GDPR Technical Series #2: Element-Level Protection for Anonymization and Pseudonymization
In the first blog post of the GDPR series, we discussed the differences between anonymization and pseudonymization. In this blog post, we see how anonymization and pseudonymization, which are overall protection approaches, can be achieved through various element-level protection techniques.
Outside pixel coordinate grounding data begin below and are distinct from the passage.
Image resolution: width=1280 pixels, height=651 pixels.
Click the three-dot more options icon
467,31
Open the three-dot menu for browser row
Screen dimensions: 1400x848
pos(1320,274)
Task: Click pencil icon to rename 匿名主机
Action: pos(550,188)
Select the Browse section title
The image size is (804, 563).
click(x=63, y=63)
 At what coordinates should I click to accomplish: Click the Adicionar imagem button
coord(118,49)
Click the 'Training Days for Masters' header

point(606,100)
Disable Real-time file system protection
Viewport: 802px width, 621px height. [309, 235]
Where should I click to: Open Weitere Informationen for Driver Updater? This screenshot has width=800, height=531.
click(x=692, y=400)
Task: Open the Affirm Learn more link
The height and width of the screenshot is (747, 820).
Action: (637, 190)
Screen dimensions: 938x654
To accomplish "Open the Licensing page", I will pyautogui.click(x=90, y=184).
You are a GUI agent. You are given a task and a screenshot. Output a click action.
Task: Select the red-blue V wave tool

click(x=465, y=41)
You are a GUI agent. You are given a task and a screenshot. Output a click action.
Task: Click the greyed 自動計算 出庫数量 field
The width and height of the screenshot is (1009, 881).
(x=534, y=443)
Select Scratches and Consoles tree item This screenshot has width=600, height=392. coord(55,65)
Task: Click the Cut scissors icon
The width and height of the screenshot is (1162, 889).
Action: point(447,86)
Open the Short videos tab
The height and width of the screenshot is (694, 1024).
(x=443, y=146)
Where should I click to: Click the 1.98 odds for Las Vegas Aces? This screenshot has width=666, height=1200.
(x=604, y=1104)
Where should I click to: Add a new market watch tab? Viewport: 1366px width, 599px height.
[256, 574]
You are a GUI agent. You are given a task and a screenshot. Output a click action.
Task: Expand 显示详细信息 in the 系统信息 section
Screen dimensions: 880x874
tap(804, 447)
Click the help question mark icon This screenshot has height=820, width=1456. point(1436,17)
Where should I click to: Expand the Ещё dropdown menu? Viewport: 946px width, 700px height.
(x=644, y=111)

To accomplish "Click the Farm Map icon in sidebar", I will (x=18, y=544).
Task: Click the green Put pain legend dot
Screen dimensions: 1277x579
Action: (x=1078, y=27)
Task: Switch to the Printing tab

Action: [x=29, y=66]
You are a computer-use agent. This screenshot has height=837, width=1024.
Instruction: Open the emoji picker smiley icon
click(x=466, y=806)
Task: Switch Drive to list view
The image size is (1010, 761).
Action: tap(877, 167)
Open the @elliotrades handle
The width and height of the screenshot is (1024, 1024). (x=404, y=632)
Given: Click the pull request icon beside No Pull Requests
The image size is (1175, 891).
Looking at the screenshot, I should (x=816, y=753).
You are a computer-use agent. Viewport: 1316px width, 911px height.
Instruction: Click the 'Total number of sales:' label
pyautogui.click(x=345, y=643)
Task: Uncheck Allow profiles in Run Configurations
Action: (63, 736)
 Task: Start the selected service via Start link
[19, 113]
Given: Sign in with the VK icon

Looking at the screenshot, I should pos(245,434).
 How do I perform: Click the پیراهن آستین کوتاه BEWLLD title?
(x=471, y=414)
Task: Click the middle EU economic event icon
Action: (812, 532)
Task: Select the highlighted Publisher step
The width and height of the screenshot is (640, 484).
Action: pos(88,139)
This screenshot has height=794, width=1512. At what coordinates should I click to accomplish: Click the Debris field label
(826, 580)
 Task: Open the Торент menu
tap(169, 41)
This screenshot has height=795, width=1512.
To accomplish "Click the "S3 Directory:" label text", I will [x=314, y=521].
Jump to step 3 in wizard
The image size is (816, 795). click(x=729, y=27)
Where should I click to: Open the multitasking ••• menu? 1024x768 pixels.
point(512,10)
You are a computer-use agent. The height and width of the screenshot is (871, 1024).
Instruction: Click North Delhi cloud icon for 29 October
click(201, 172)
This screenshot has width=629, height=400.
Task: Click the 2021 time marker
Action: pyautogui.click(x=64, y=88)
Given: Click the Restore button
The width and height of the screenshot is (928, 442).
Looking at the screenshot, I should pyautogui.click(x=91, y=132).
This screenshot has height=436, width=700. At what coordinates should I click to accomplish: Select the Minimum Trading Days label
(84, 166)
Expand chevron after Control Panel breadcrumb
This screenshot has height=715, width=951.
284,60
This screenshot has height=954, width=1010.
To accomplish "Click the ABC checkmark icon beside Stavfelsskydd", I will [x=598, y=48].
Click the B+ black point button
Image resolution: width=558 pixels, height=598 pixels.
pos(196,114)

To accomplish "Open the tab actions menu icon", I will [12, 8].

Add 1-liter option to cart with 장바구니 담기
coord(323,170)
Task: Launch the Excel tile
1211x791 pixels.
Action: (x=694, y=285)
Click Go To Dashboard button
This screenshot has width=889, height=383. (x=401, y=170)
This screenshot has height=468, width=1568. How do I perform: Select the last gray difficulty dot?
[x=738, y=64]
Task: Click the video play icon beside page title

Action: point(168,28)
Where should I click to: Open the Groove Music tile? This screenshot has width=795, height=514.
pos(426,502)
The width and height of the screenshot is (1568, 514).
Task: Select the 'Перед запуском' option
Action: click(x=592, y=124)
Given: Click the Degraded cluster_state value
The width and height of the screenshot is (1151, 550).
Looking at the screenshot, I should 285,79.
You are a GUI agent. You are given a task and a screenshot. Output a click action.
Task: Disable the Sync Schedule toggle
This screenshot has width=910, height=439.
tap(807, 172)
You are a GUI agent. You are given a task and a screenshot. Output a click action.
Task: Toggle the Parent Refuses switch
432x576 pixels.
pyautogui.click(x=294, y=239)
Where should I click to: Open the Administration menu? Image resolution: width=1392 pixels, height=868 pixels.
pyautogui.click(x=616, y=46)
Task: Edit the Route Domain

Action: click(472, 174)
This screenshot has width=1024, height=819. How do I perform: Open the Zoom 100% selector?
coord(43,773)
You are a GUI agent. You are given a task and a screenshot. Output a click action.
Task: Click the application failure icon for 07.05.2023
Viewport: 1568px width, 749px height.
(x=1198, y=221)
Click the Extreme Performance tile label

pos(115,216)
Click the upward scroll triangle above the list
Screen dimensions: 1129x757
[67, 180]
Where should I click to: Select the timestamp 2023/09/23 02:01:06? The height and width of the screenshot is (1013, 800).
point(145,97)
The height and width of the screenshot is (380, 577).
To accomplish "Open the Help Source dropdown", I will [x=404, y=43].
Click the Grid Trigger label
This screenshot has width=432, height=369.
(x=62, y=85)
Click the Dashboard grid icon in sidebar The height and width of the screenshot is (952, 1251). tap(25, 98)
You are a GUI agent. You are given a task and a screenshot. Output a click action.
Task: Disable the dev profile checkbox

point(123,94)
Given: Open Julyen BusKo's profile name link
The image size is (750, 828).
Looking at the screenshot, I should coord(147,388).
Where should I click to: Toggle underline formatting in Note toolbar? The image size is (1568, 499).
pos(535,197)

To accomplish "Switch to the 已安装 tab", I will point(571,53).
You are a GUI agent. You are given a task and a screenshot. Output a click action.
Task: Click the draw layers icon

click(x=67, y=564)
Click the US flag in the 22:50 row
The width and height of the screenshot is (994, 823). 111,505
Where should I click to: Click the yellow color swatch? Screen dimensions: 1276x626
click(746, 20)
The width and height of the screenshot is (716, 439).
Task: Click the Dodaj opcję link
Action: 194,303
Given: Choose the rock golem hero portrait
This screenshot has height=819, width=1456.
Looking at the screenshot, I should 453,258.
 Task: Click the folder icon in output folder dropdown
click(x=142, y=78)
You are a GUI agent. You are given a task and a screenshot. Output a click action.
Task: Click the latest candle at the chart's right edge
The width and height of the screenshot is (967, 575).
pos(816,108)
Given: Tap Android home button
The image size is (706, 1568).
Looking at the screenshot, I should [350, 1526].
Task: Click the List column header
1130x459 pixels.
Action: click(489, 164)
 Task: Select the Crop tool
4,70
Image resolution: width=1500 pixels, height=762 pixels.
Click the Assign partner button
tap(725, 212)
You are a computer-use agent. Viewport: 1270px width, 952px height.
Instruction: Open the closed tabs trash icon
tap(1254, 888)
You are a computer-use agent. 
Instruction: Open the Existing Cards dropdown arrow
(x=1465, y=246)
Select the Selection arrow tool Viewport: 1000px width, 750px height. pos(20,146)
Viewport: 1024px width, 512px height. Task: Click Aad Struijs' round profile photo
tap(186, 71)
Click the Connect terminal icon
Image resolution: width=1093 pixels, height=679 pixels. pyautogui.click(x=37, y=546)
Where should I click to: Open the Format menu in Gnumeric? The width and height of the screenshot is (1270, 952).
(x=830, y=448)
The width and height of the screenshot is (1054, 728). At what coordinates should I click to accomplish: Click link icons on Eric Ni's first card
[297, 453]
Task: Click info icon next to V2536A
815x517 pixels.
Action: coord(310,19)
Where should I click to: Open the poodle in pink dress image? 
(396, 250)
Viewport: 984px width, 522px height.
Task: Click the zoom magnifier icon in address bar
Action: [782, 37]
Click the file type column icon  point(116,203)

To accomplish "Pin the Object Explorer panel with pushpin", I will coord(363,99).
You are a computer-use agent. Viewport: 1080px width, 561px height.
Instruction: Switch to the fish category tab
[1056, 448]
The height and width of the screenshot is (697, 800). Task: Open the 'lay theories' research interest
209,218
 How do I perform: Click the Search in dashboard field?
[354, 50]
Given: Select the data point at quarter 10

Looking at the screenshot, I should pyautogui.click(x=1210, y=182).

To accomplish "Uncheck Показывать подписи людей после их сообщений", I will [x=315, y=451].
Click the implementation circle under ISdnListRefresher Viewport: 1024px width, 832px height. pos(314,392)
Overall Protection vs. Element-Level Techniques
Most data security tools today offer some set of element-level transformation techniques to achieve the overall goal of protecting data sets. These are primarily data masking, encryption, and tokenization. Data masking achieves a one-way, permanent transformation of the original data element. Masking can be performed using several different methods, each of which affects the statistical properties of the resultant data set in a different way. Encryption is a reversible transformation of the original data element. Depending on the algorithm used, encryption may or may not retain the format of the original element. Tokenization is a replacement of the original data element with a “token,” which can be used to retrieve the original value if needed. Tokenization could be vaulted or vaultless. Vaulted tokenization involves storing the mapping of the token to the original value in a storage system, a vault. On the other hand, vaultless tokenization is typically achieved by means of masking or encryption techniques.
While the literature on protection techniques clearly identifies data masking and tokenization as techniques to achieve anonymization and pseudonymization, there is some confusion as to whether encryption is a technique that satisfies pseudonymization or whether it is an entirely separate high-level protection option. The GDPR, for instances in Articles 6 and 32, refers to “encryption and pseudonymization,” implying that they are two alternative techniques. The UK Information Commissioner’s Office (ICO)’s guide for GDPR echoes the GDPR wording.
However, other references and the pre-GDPR Article 29 WP “Opinion 5/2014 on Anonymization Techniques” view encryption as a means to achieve pseudonymization or anonymization. The reasoning and context in references to encryption in the GDPR specification and the ICO recommendation, while not precise, appear to imply bulk encryption. However, element-level encryption where only the personal data element is encrypted fits as a third option, along with masking and tokenization, as a means to achieve pseudonymization or anonymization. For this blog post, since we are discussing element-level encryption, we are treating encryption as a means of achieving pseudonymization and anonymization.
There are two other considerations among the protection techniques: reversibility and format-preserving properties. The reversibility of encrypted elements requires additional security for key management, in contrast to masking. Similarly, additional security considerations would exist for tokenization in those cases where it is reversible. Certain use cases require format-preserving protection techniques. This is particularly true when the data storage is strongly typed (as in RDBMSs), and the applications require that the type must be retained once protection techniques are applied. Figure 1 below summarizes the mapping of element-level techniques with the overall protection goals and considerations.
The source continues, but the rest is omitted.